Ciudad del Vaticano.-El Papa León XIV subrayó este miércoles en la audiencia general en el Vaticano que «el clamor por la paz y la armonía surge de todas partes del mundo, especialmente de los pueblos afligidos por la guerra».
El Pontífice lanzó su nuevo pedido por la paz al recordar que hoy el catolicismo celebra a la Virgen de Fátima, en Portugal, «un lugar tan querido, que hoy congrega peregrinos de los cinco continentes: su presencia es signo de la necesidad de consuelo, unidad y esperanza de los pueblos de nuestro tiempo».
«Encomendamos al Inmaculado Corazón de María el clamor por la paz y la armonía que surge de todas partes del mundo, especialmente de los pueblos afligidos por la guerra», afirmó el Papa.
Durante la catequesis de la audiencia, León XIV recordó que el Concilio Vaticano II «nos dejó una enseñanza clara sobre el lugar singular reservado a la Virgen María en la obra de la Redención.
Recordó que el único mediador de la salvación es Jesucristo y que su Santísima Madre ‘de ninguna manera oscurece o disminuye esta única mediación de Cristo, sino que muestra su eficacia’».
«Laa bienaventurada Virgen, predestinada desde toda la eternidad dentro del designio de la encarnación del Verbo para ser la Madre de Dios, cooperó de un modo totalmente especial en la obra del Salvador, con su obediencia, fe, esperanza y ardiente caridad, para restaurar la vida sobrenatural de las almas.
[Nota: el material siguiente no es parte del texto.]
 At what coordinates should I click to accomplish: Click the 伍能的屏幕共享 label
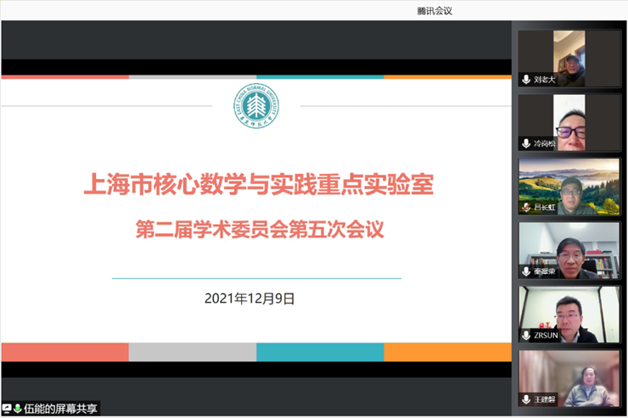tap(60, 409)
Por eso se convirtió para nosotros en madre en el orden de la gracia’», agregó.
El Papa abordó en su catequesis el documento conciliar «Lumen Gentium» durante la catequesis de la audiencia general en la plaza San Pedro.
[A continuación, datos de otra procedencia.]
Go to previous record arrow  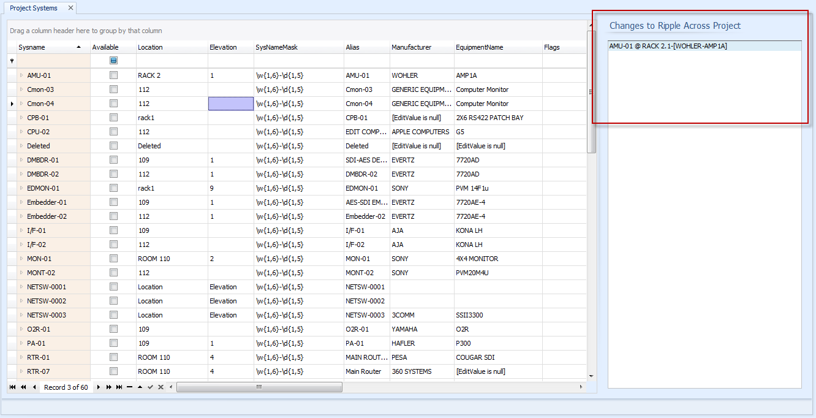pos(34,387)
«En la Virgen María —destacó— también se refleja el misterio de la Iglesia: en Ella, el pueblo de Dios encuentra representados su origen, su modelo y su patria. En la Madre del Señor, la Iglesia contempla su propio misterio, no solo porque encuentra en ella el modelo de la fe virginal, de la caridad maternal y de la alianza esponsal a la que está llamada, sino también y sobre todo porque reconoce en ella su propio arquetipo, la figura ideal de aquello que está llamada a ser.
Como puede verse, las reflexiones sobre la Virgen Madre recogidas en la Lumen Gentium nos enseñan a amar a la Iglesia».
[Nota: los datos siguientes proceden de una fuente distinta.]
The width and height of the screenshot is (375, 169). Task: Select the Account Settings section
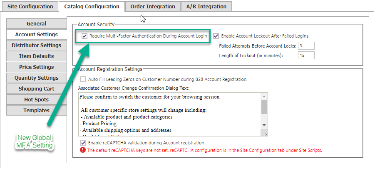(36, 35)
«Dejémonos entonces interpelar por este sublime modelo que es María, Virgen y Madre, y pidámosle —continuó— que nos ayude con su intercesión a responder a lo que se nos pide a través de su ejemplo: ¿vivo con una fe humilde y activa mi pertenencia a la Iglesia? ¿Reconozco en ella la comunidad de la alianza que Dios me ha dado para corresponder a su amor infinito? ¿Me siento parte viva de la Iglesia, en obediencia a los pastores dados por Dios? ¿Miro a María como modelo, miembro excelso y madre de la Iglesia, y le pido que me ayude a ser un discípulo fiel de su Hijo?».AnsaLatina.